start EXCERPTED TEXT

SUSE Support

Here When You Need Us

Slow boot boot initialization on machines with Intel Optane DC Memory causing auto-mount to fail

This document (7023909) is provided subject to the disclaimer at the end of this document.

Environment

SUSE Linux Enterprise Server 15
SUSE Linux Enterprise Server 12

Situation

SUSE Linux Enterprise Server 12 SP4 and SUSE Linux Enterprise Server for SAP Applications 12 SP4 add support for Intel Optane DC memory (DCPMMs).  Please see the SLES 12 SP4 Release Notes here
 
SUSE Linux Enterprise Server 15 and SUSE Linux Enterprise Server for SAP Applications 15 add support for Intel Optane DC memory (DCPMMs).  Please see the SLES 15 Release Notes here
 
This enables SAP workloads, such as SAP HANA to benefit from persistent memory in the future to shorten start times of the system and provide better overall system stability. Currently, configurations up to 12 TB of NVDIMMs plus 3 TB of regular DIMMS of supported memory and 4 socket machines have been tested. Additional configurations will be tested over time.

end EXCERPTED TEXT
start SUPPLIED DATA

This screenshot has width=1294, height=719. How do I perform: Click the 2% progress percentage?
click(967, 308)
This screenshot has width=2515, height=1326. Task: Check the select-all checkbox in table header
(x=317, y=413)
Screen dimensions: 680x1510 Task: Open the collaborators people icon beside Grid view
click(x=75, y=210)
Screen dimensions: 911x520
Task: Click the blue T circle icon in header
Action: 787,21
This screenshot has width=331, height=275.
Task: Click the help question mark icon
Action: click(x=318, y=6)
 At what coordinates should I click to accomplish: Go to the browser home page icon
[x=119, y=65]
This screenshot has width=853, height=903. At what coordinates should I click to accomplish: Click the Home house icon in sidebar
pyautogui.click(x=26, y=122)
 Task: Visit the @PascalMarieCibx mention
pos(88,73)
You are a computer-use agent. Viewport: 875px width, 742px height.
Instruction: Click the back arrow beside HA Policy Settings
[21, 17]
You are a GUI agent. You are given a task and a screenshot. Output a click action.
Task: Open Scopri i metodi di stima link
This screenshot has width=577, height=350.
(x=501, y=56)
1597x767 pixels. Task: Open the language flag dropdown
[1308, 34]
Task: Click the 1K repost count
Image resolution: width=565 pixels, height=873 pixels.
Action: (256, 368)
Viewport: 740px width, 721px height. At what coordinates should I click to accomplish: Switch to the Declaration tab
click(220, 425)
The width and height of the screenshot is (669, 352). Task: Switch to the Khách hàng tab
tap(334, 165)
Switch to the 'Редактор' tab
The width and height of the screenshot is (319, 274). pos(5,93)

end SUPPLIED DATA

**WHAT THE TASK ASKS**: Can you turn the paragraph beginning "This enables SAP workloads" in the SUSE support page into a short list that keeps its main facts? The lines play no part in this.

**SOLUTION TO THIS EXERCISE**:
- SAP workloads such as SAP HANA can benefit from persistent memory in the future, with shorter system start times and better overall stability.
- Configurations tested so far: up to 12 TB of NVDIMMs plus 3 TB of regular DIMMs, on 4-socket machines.
- More configurations will be tested over time.